Styled By FADER: Mjolk

Are you commercial enough? I have a really tight team here and obviously my responsibility as the head of it is constantly worrying about them being taken care of financially. In the economic turmoil, we lost a good 40% of our business. We kept a lot of the same stores apart from the ones that literally closed their doors in Japan, but the orders just dropped. I think, having said that, we do cover ourselves, we live off it, you know. With the new spring stuff, I hope there’s some really buyable pieces in it. I have to sell, I need the bread and butter. But a part of me finds it so difficult to jump on the trend wagon.
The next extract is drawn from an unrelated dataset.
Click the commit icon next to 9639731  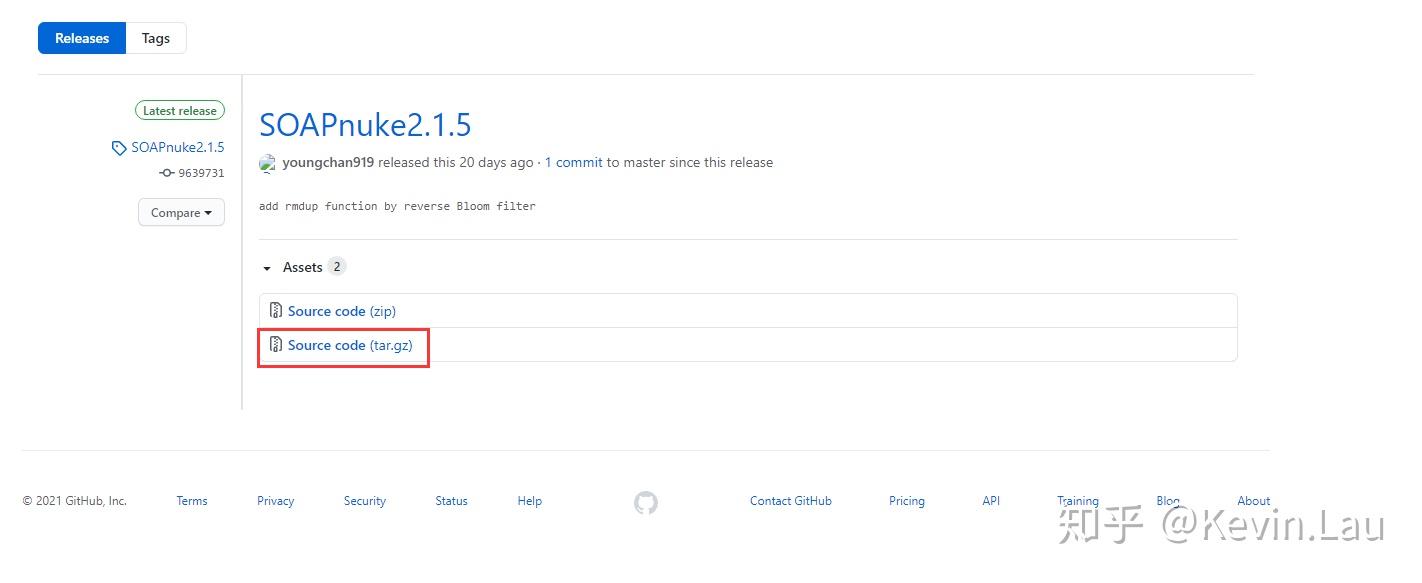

One of the things that stands out about Mjolk is shape. The clothes have these really interesting silhouettes and proportions. Years ago I worked for a guy in Japan. He’s traditionally a Japanese costume theater designer. He taught me, in terms of construction, to literally work with fabric like it was paper. He would fold the fabric and construct the garment completely on the dress form. It was phenomenal. And I enjoy doing the same thing. I don’t do it as much physically as I would like to, to actually sit down and fold, because it’s so time consuming. I think about the blocks in male form and then I think about filling them in with shape. It’s a form, it’s a shape. And that is important in two ways. It creates a continuity in the collection. If you’re draping in a certain way and creating certain silhouettes and certain block shapes, that is your collection. You can mix color into it, but what keeps continuity through the range is the actual form. And the other thing is that even if a piece is beautiful and really easy on the eye, in terms of actual engineering on the particular garment, in order for it to hold that shape, it’s got its own secret world.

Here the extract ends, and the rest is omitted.